◆ **Exercise input**:
━━━━━━

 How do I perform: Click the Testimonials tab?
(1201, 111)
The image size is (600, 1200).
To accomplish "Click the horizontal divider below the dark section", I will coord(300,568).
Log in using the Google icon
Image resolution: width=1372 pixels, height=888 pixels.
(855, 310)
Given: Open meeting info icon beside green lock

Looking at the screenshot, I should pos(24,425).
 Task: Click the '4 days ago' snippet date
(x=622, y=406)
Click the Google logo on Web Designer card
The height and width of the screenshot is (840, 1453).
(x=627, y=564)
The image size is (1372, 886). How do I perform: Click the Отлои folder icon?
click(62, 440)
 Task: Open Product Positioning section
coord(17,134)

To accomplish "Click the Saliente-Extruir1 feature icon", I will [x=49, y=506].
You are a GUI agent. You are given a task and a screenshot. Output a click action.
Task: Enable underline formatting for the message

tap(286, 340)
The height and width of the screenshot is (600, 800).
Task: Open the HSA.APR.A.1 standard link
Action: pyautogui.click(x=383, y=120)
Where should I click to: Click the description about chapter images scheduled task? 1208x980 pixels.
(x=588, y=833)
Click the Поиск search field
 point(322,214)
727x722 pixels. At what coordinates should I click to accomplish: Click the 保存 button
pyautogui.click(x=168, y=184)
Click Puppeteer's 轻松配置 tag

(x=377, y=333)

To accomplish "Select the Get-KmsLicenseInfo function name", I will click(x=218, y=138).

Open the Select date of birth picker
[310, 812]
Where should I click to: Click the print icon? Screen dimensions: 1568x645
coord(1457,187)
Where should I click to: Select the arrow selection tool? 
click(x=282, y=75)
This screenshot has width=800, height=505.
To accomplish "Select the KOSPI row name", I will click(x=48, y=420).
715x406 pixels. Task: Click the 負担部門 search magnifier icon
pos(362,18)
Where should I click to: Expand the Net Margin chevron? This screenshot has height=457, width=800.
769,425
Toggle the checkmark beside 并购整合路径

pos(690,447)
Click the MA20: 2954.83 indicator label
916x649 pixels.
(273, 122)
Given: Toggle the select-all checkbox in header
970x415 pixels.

━━━━━━

◆ **What you should do**:
Read the entries and show each line that mentions "will".

◆ **Response**:
To accomplish "Click the horizontal divider below the dark section", I will coord(300,568).
To accomplish "Click the Saliente-Extruir1 feature icon", I will [x=49, y=506].
To accomplish "Select the Get-KmsLicenseInfo function name", I will click(x=218, y=138).
To accomplish "Select the KOSPI row name", I will click(x=48, y=420).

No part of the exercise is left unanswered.